Given records
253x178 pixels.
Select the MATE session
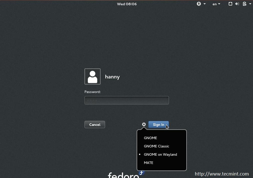148,162
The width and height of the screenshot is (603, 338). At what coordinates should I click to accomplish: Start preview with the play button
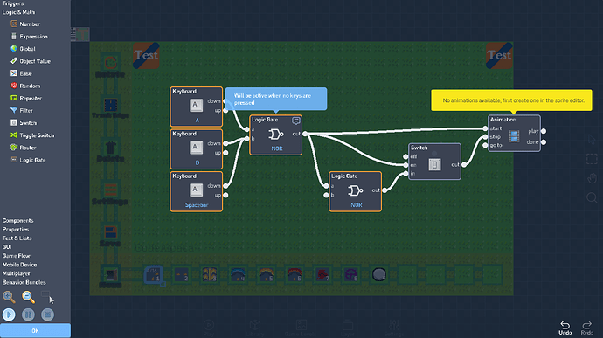9,314
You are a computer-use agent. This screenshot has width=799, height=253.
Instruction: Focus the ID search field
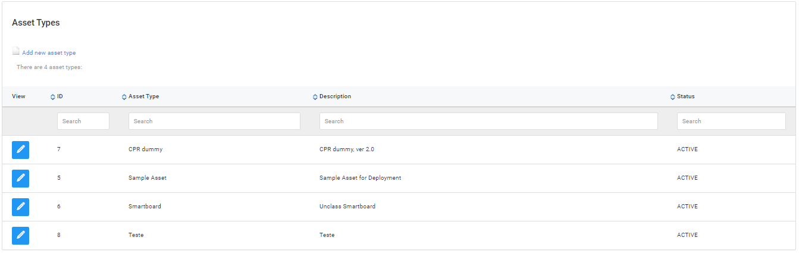click(83, 121)
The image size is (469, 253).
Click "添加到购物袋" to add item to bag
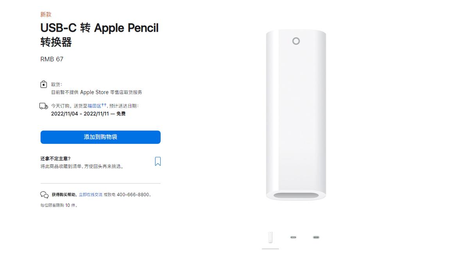coord(100,137)
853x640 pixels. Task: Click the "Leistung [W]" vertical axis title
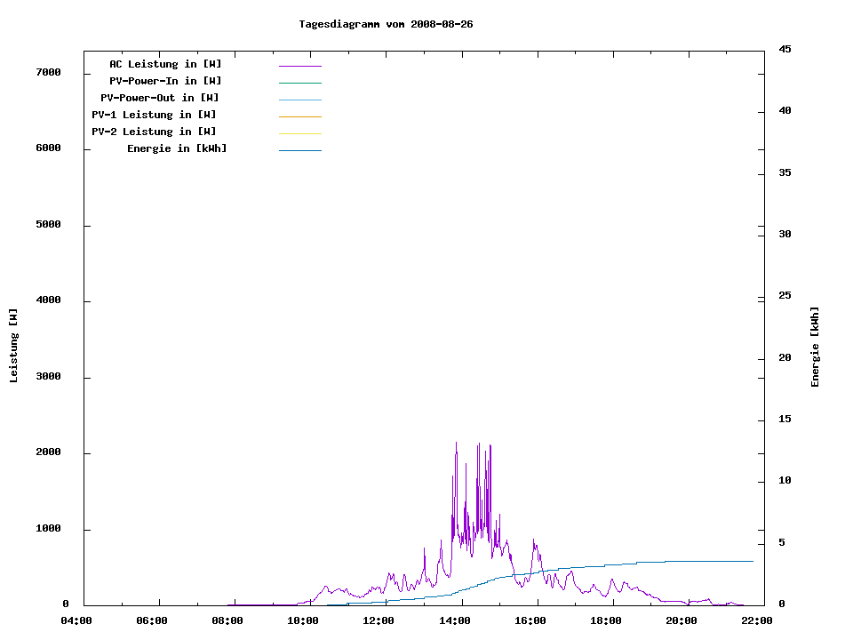pyautogui.click(x=13, y=346)
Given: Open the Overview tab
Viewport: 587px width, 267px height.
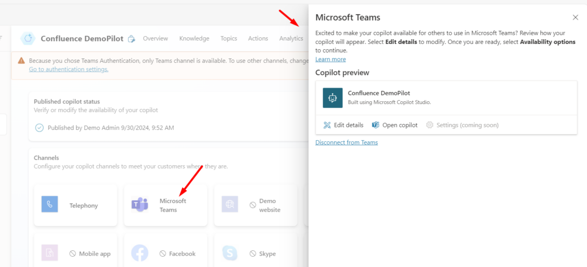Looking at the screenshot, I should [155, 38].
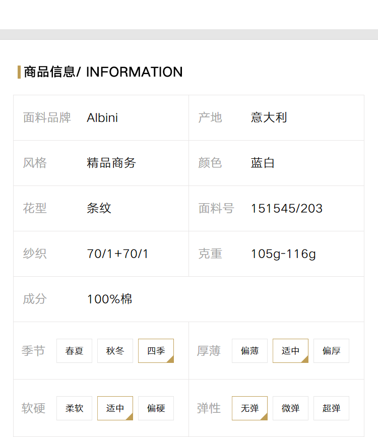Click the fabric number 151545/203
378x437 pixels.
287,209
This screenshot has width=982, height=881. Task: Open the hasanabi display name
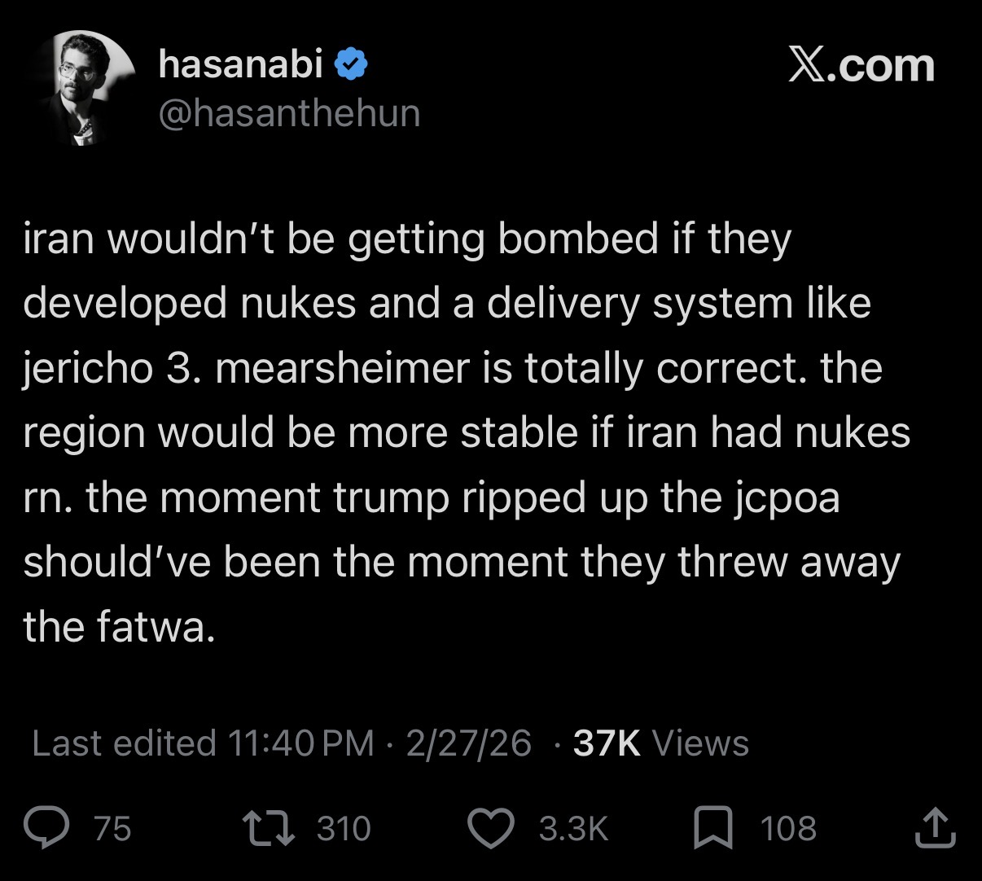[x=241, y=64]
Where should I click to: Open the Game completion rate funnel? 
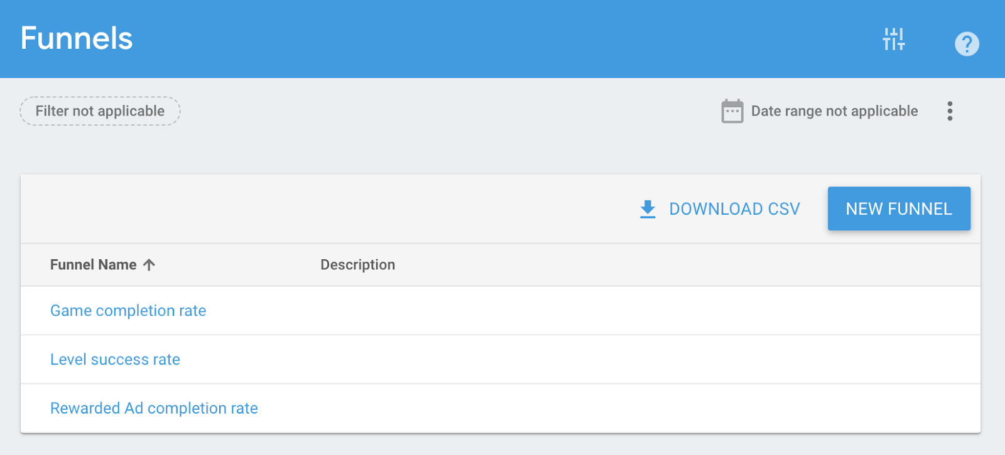click(128, 311)
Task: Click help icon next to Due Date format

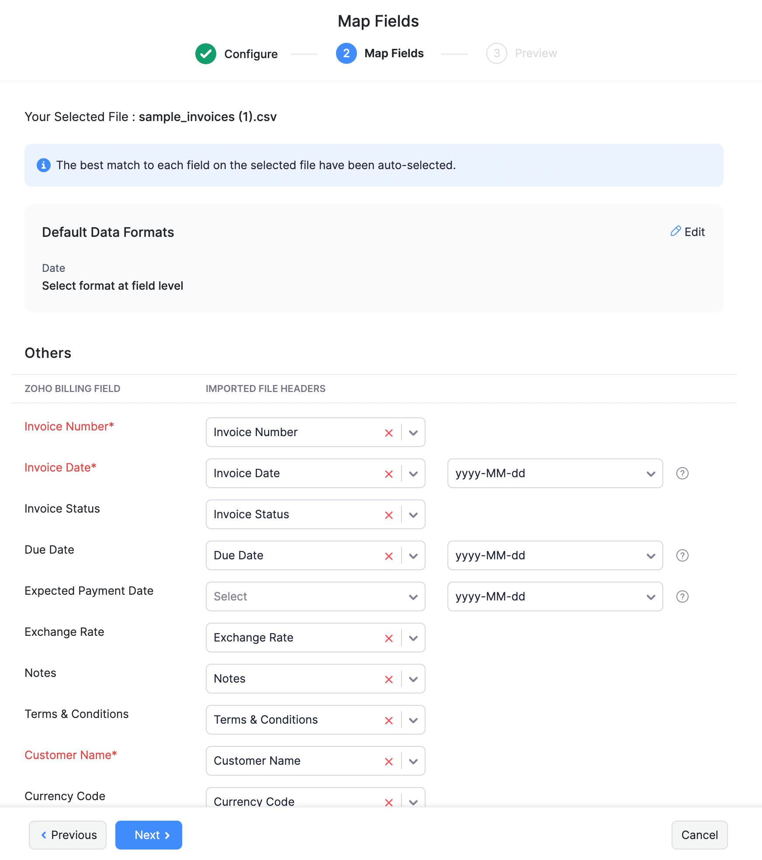Action: pyautogui.click(x=682, y=555)
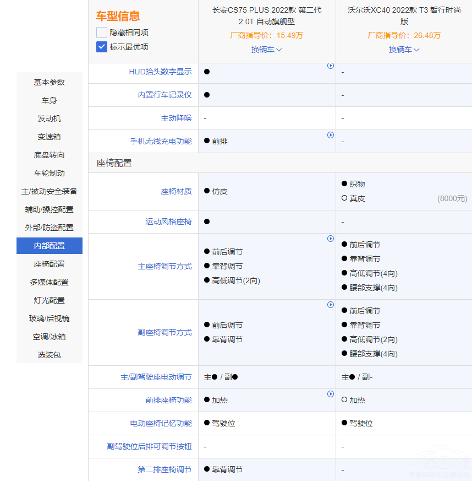
Task: Play the 前排座椅功能 explanation video icon
Action: click(x=331, y=393)
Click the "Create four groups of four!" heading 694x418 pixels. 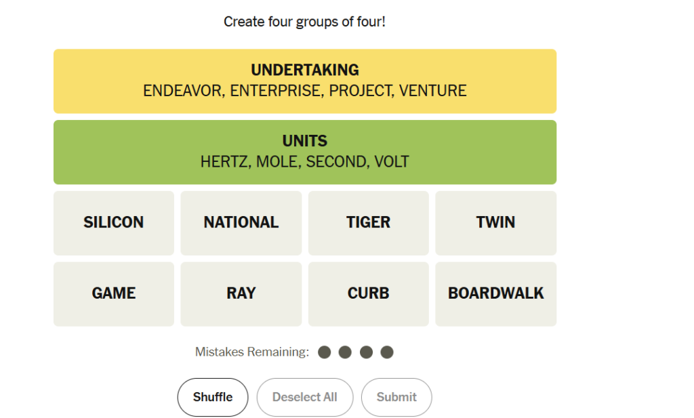(x=305, y=22)
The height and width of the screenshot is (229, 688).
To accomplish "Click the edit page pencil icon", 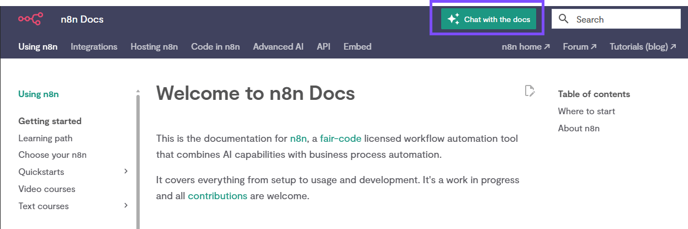I will tap(530, 91).
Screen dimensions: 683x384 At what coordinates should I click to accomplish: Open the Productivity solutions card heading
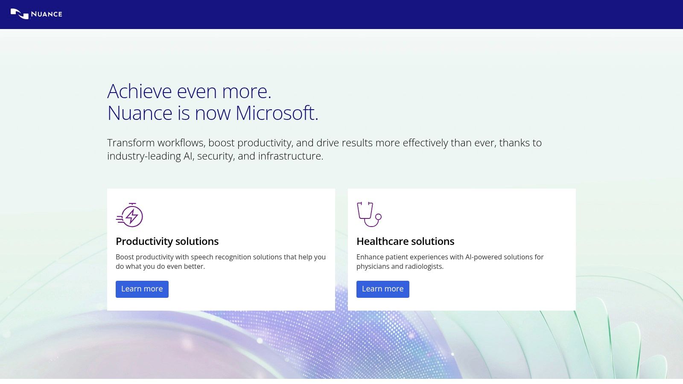point(167,241)
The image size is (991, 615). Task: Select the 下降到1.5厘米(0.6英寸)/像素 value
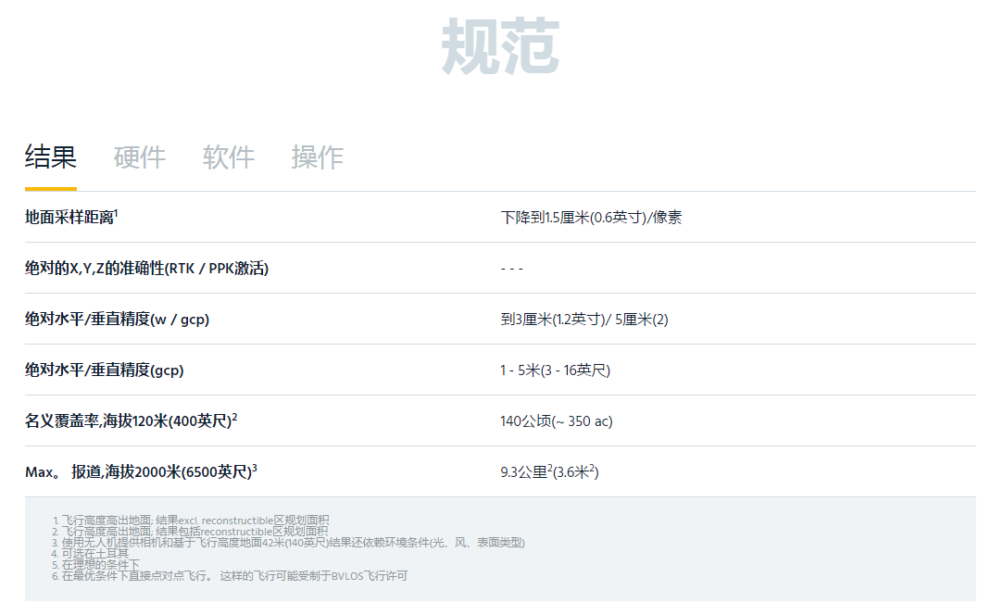591,218
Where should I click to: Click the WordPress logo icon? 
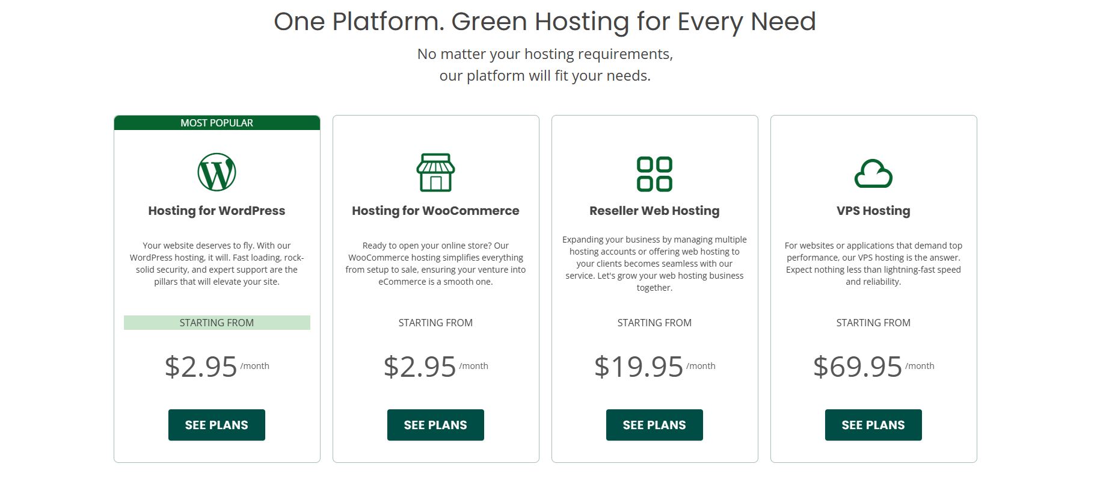pyautogui.click(x=217, y=172)
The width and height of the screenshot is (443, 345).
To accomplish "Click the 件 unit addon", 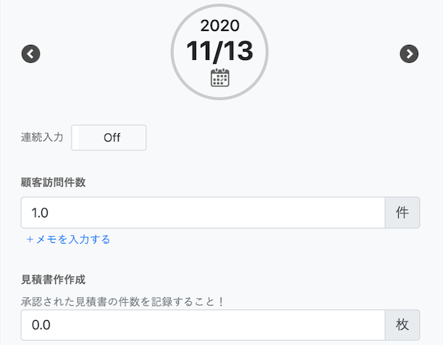I will pos(402,213).
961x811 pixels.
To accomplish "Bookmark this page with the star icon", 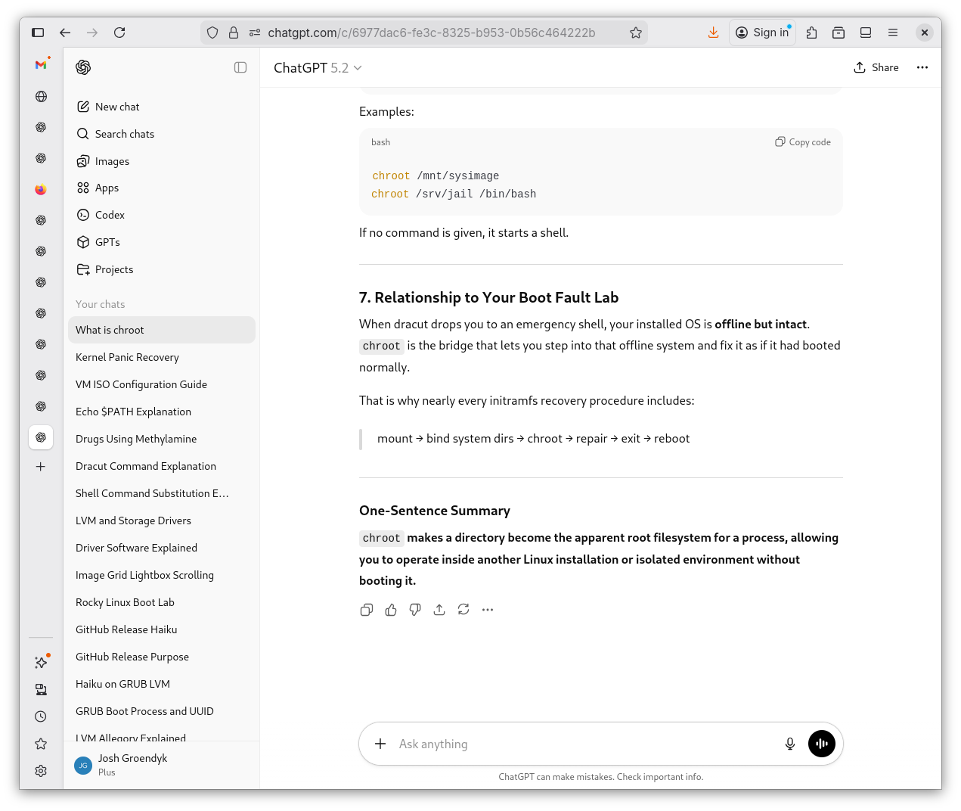I will (x=636, y=33).
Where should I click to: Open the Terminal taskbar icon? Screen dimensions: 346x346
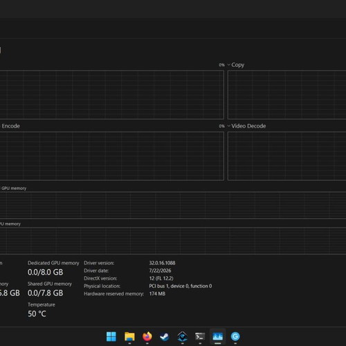tap(200, 336)
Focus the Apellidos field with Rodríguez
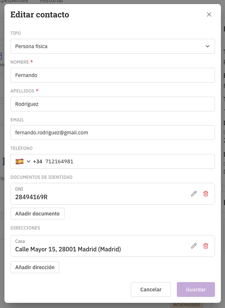225x308 pixels. [113, 104]
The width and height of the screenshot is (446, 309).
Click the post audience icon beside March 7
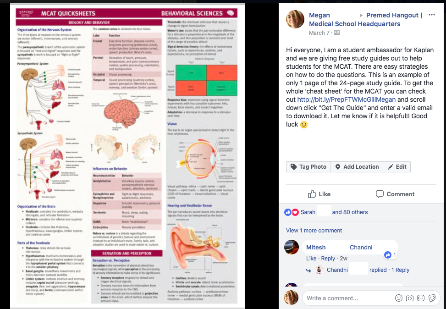coord(337,33)
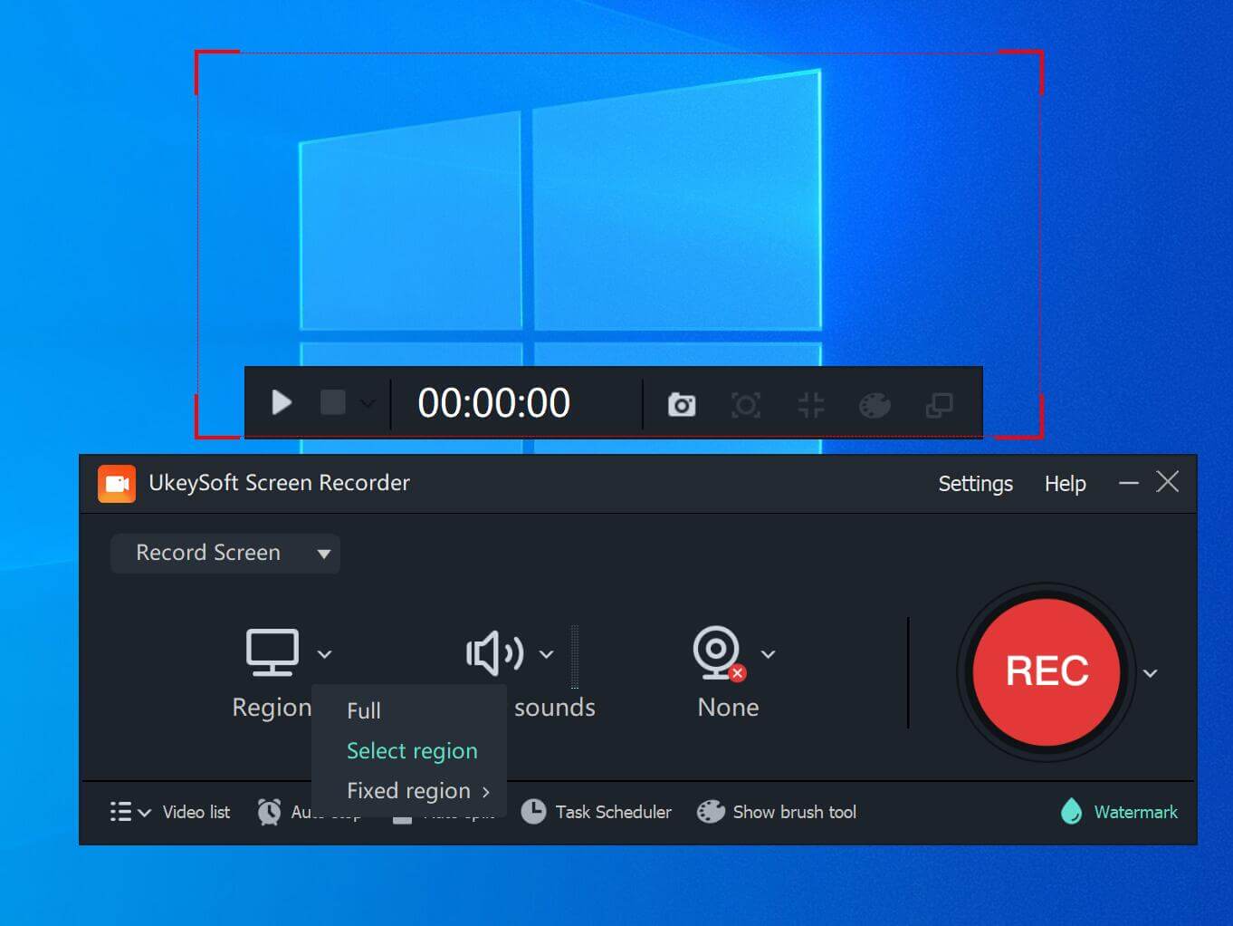The height and width of the screenshot is (926, 1233).
Task: Expand the chevron next to the REC button
Action: [1150, 673]
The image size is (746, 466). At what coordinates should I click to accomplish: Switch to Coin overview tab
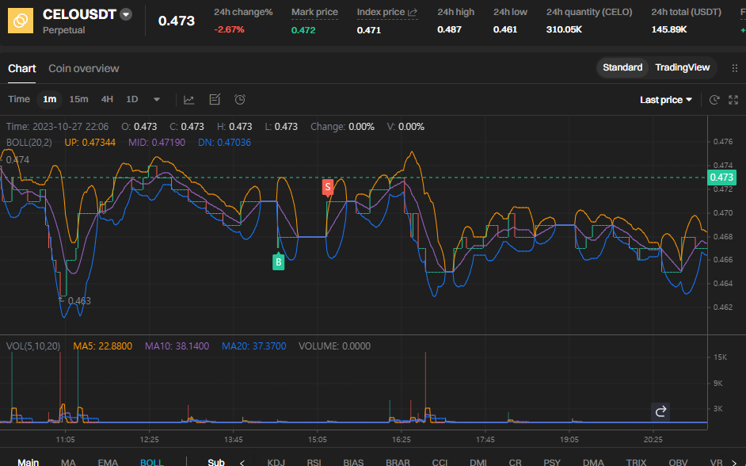tap(84, 68)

Task prompt
Only the lines from the line with "The width and height of the screenshot is (446, 309)." through the end of the entries above, copied exactly and with both ends included, belong in the response; the pictures do not.

Solved problem
The width and height of the screenshot is (446, 309).
Click the post audience icon beside March 7
coord(337,33)
The height and width of the screenshot is (926, 1233).
Task: Expand the chevron next to the REC button
Action: [1150, 673]
The image size is (746, 466). At what coordinates should I click to accomplish: Switch to Coin overview tab
tap(84, 68)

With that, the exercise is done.